*Texte fourni*:
▬▬▬▬▬▬▬▬▬▬

Femmes et coopératives: peut mieux faire !

Moins de 10% des administrateurs de coopératives agricoles sont des femmes alors qu'elles représentent un quart des chefs d'exploitations agricoles
Les femmes seraient-elle moins « coopérantes » que les hommes en agriculture ? A en juger par leur faible taux de représentation dans les conseils d’administration des coopératives (9,7 % selon l'observatoire de la gouvernance des coopératives de l'Association Nationale de Révision, de juin 2021), on pourrait le croire. Il n’en est pourtant évidemment rien. Les agricultrices sont au moins aussi communicantes, sociables, ouvertes sur le monde que les autres femmes de la société civile. Alors, qu’est ce qui pourrait expliquer ce défaut de représentation : manque de temps, absence de reconnaissance, héritage culturel machiste, modestie ? Brève enquête sur ce regrettable phénomène.
Pas de contraintes pour les coopératives
La loi relative à la représentation équilibrée des femmes et des hommes au sein des conseils d'administration et de surveillance et à l'égalité professionnelle a été votée le 27 janvier 2011. Elle rend notamment obligatoire une représentation de 40% de femmes dans les conseils d’administration des entreprises cotées, de plus de 50 millions d’€ de chiffre d’affaires et de plus de 500 salariés. Les coopératives agricoles ne sont pas contraintes par cette loi notamment parce que les élections y étant totalement libres on ne saurait leur imposer des quotas. En effet, en assemblée générale, n’importe quel associé(e) coopérateur peut prétendre à un poste d’administrateur. Et, par construction, on ne saurait imposer des femmes dans la gouvernance d’une coopérative qui ne comporterait que des associés coopérateurs masculins ! En revanche, les coopératives, en tant que corps social ne sont pas moins concernées que les autres par ce combat.

▬▬▬▬▬▬▬▬▬▬

*Extrait du listing*:
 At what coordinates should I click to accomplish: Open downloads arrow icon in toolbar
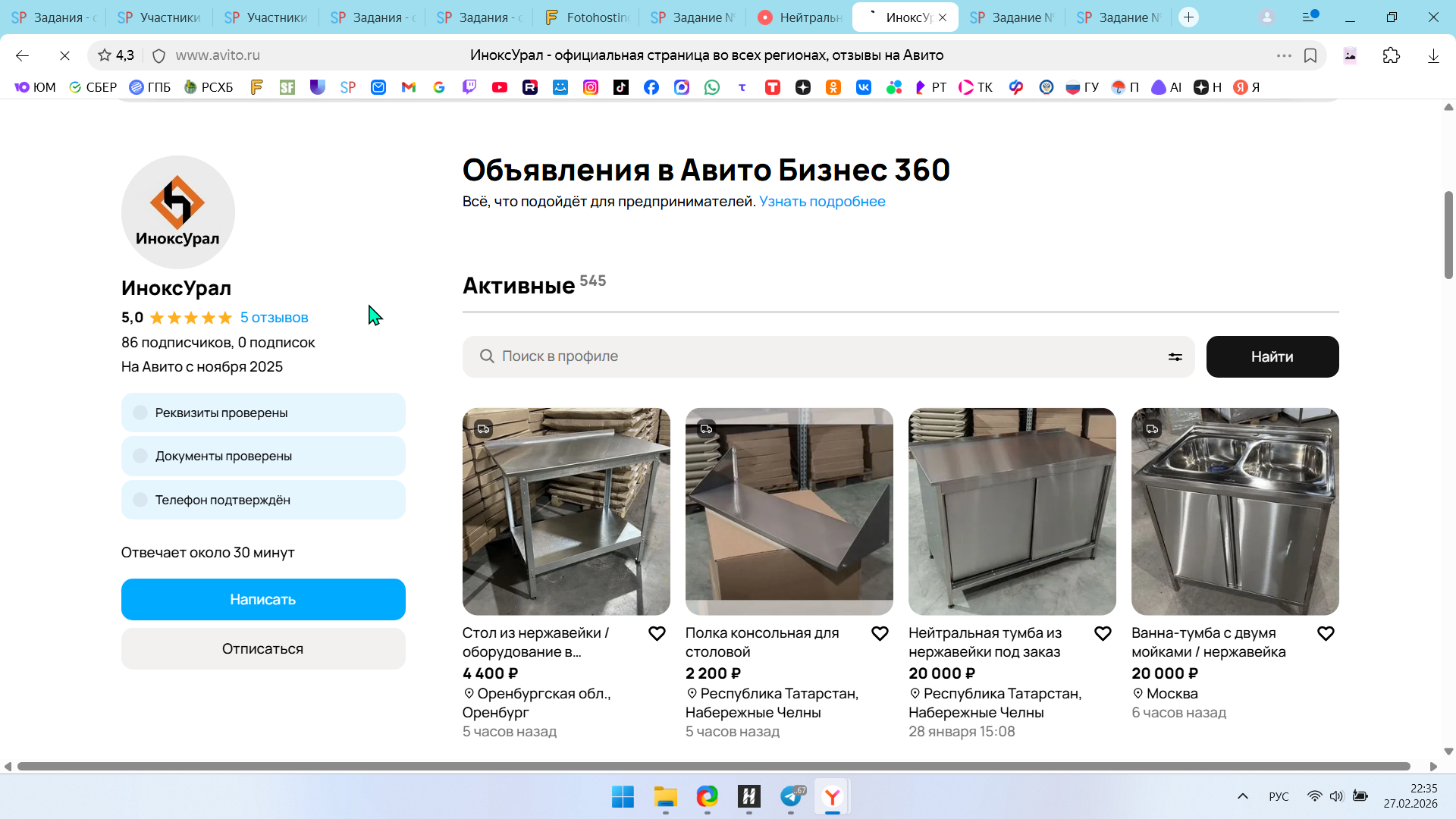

▬▬▬▬▬▬▬▬▬▬

*Consignes*:
- 1) Recopiez le passage du texte sur les femmes dans les coopératives agricoles qui commence par « Femmes et coopératives: peut » et se poursuit jusqu'à « ce regrettable phénomène. ».
- 2) D'après le texte sur les femmes dans les coopératives agricoles, quel taux de représentation des femmes la loi du 27 janvier 2011 rend-elle obligatoire dans les conseils d'administration des entreprises concernées ?

*Corrigé par exercice*:
- 1)
Femmes et coopératives: peut mieux faire !

Moins de 10% des administrateurs de coopératives agricoles sont des femmes alors qu'elles représentent un quart des chefs d'exploitations agricoles
Les femmes seraient-elle moins « coopérantes » que les hommes en agriculture ? A en juger par leur faible taux de représentation dans les conseils d’administration des coopératives (9,7 % selon l'observatoire de la gouvernance des coopératives de l'Association Nationale de Révision, de juin 2021), on pourrait le croire. Il n’en est pourtant évidemment rien. Les agricultrices sont au moins aussi communicantes, sociables, ouvertes sur le monde que les autres femmes de la société civile. Alors, qu’est ce qui pourrait expliquer ce défaut de représentation : manque de temps, absence de reconnaissance, héritage culturel machiste, modestie ? Brève enquête sur ce regrettable phénomène.

- 2) Elle impose une représentation de 40 % de femmes.